Между обоими министрами была достигнута устная договорённость. Они условились, что Россия и Австро-Венгрия будут придерживаться сохранения status quo на Балканах и принципа «невмешательства» в балканские дела в случае, если помимо их воли status quo на полуострове будет всё-таки нарушен.
Что касается Бисмарка, то главной его целью в дни свидания трёх императоров оставалась изоляция Франции. Однако как раз это менее всего входило в намерения Горчакова. Вокруг французского вопроса и завязался в Берлине дипломатический поединок двух канцлеров.

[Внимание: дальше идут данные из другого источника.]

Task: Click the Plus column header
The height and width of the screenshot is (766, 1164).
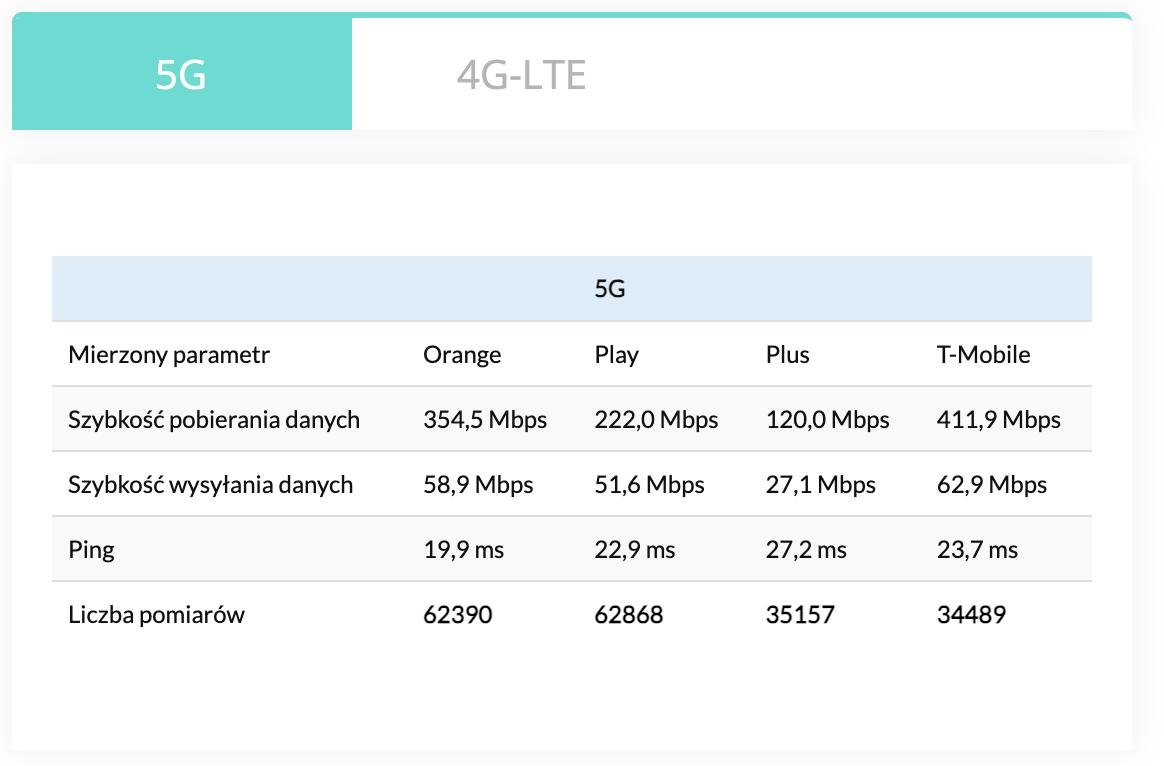Action: (787, 354)
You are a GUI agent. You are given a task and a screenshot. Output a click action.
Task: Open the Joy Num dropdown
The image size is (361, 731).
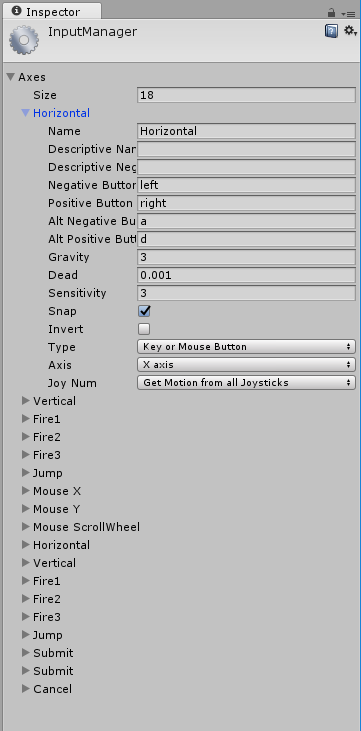pos(246,383)
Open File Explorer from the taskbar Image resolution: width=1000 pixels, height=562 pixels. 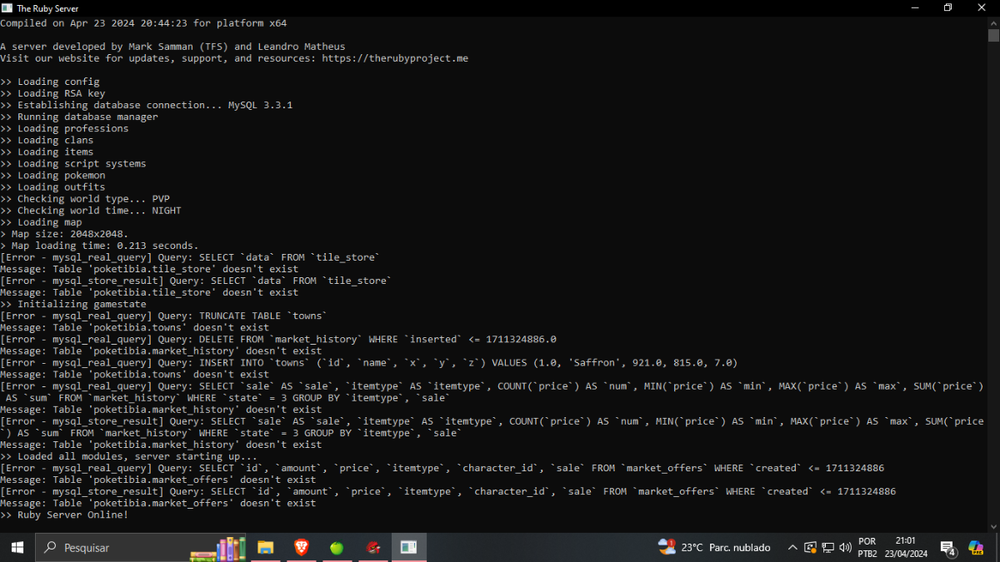click(265, 547)
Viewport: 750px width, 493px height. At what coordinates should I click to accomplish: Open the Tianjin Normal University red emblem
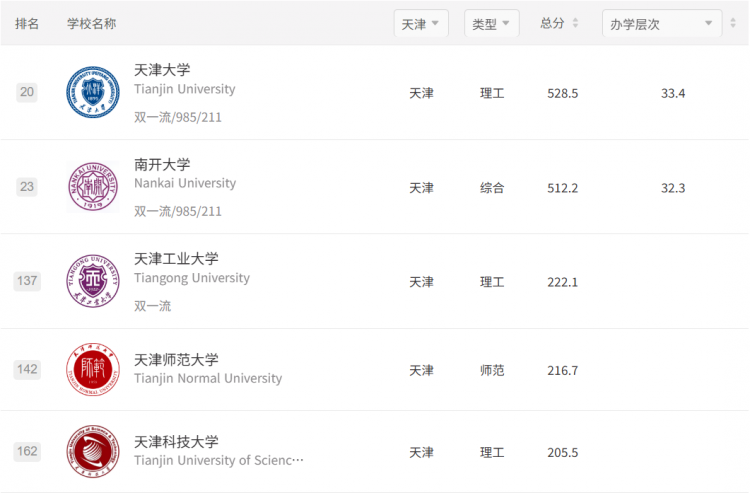tap(93, 369)
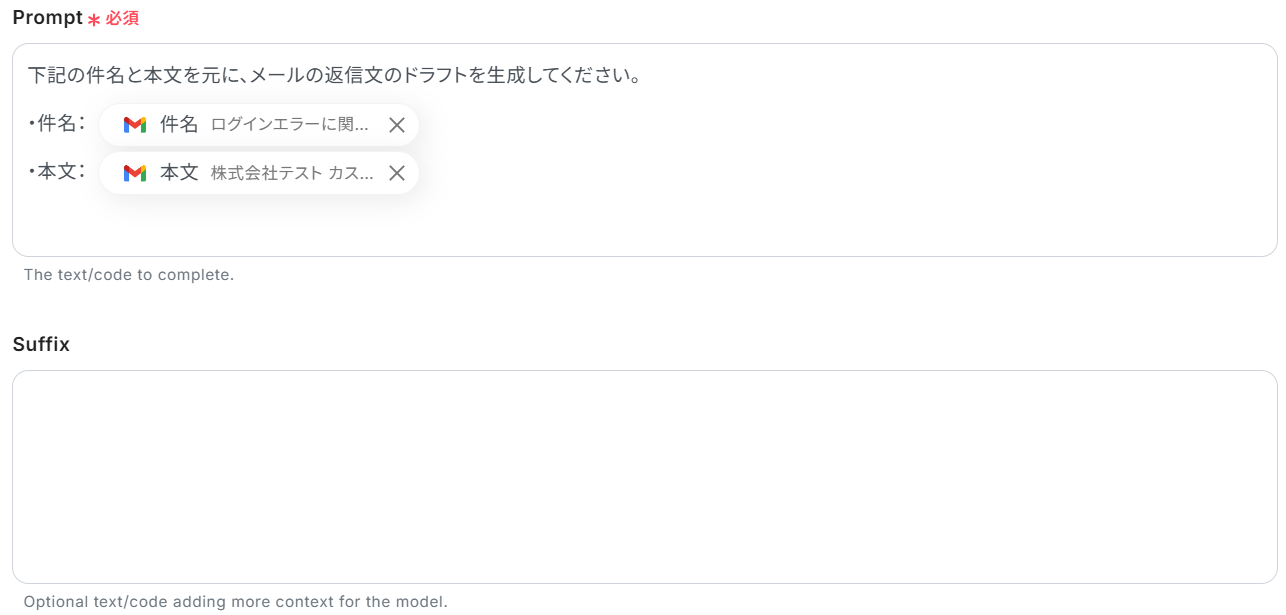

Во франко-прусской войне 1870 г. Россия соблюдала по отношению к Германии благожелательный нейтралитет. Но после войны дальнейшее ослабление разбитой Франции представлялось уже невыгодным для России. Оно грозило нарушением равновесия сил в Европе. Поэтому в дни дипломатических собеседований в Берлине Горчаков сделал всё, чтобы притупить антифранцузское остриё, которое, по замыслу германского канцлера, должно было приобрести берлинское свидание. С этой целью Горчаков имел беседу с французским послом в Берлине Гонто-Бироном. Он дал ему понять, что Россия не станет поддерживать Германию против Франции, если немцы вздумают мешать французам восстанавливать свою армию. «Я вам это уже говорил и рад это повторить, – заявил Горчаков, – нам необходима сильная Франция».